LEDApplications / DEPRECATED-lehd-schema

The draft version of the lehd schema: https://lehd.ces.census.gov/data/schema/
https://ledapplications.github.io/lehd-schema/
Creative Commons Zero v1.0 Universal
0 stars 0 forks source link

add schema table containing institution list #28

Closed srt1 closed 3 years ago

srt1 commented 3 years ago

Add the institution list as a metadata table accompanying the PSEO deliverable. Define the file in the schema.

srt1 commented 3 years ago

@andrewfoote I don't see a Redmine ticket (at least, not with category=PSEO).

It is probably appropriate to have both a Redmine and Github ticket. The first is to track code changes needed to generate any new table that belongs in the PSEO deliverable, and the Github one to document that in the schema. Unfortunately the tickets can't be directly linked, since they use separate systems.

_(This comment in response to earlier comment by @andrewfoote in https://github.com/andrewfoote/pseo_issues/issues/31_

andrewfoote commented 3 years ago

I just put it into PSEO (realizing I didn't do it before)

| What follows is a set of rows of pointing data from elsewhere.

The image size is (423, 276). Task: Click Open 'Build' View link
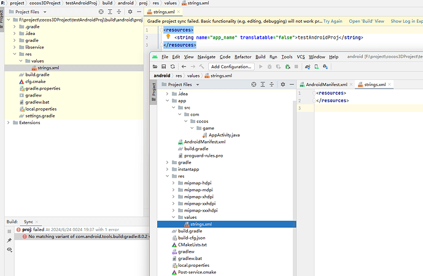coord(367,21)
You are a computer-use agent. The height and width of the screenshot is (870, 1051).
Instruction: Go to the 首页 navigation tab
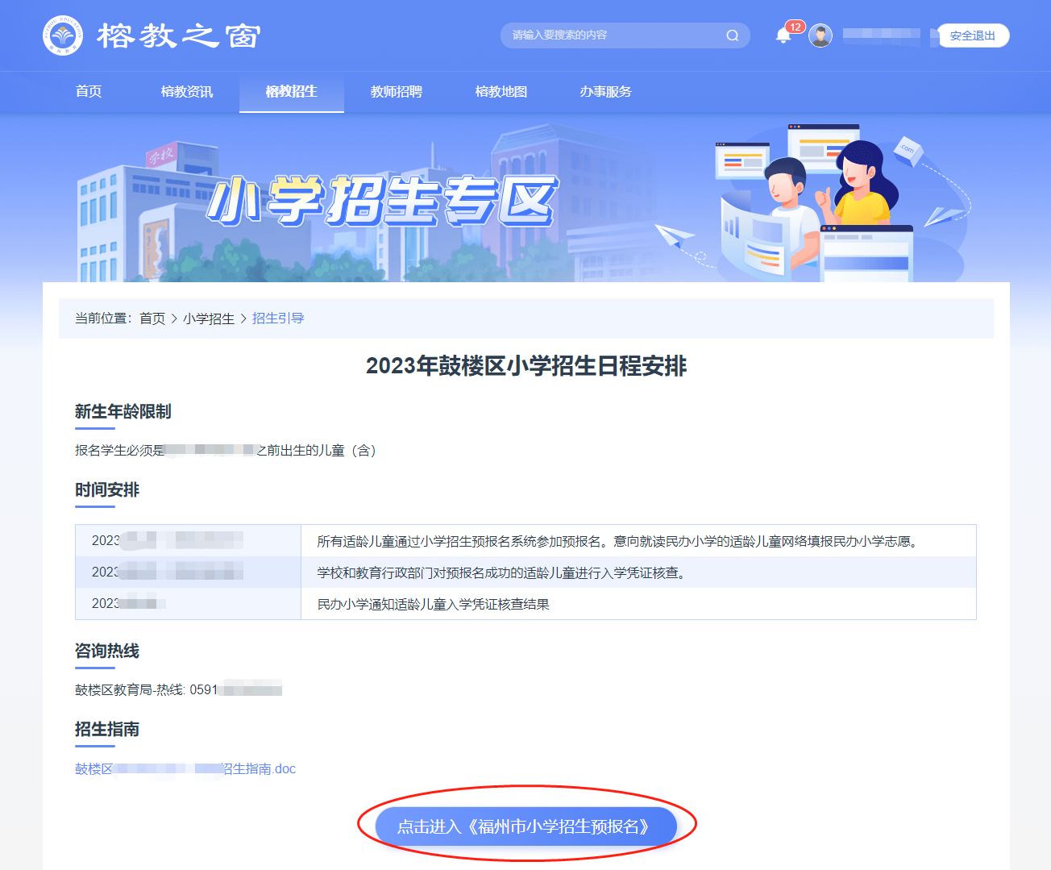(89, 92)
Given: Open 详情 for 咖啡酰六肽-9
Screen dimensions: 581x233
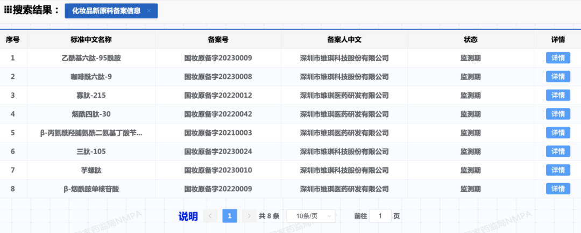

srt1 commented 3 years ago

We may be electing not to include this as part of the formal PSEO deliverable (csv files). I think it will be only distributed on a standalone web page, for the time being. So at this point, we can omit it from the schema.

heathhayward commented 3 years ago

When Andrew and I discussed this last, we talked about having this institution list be a CSV that's delivered with the raw data files (in https://lehd.ces.census.gov/data/pseo/[VINTAGE]/ or https://lehd.ces.census.gov/data/pseo/[VINTAGE]/all/). So I agree it doesn't need to be part of the LEHD schema, but it would be great if it was part of the raw data delivery.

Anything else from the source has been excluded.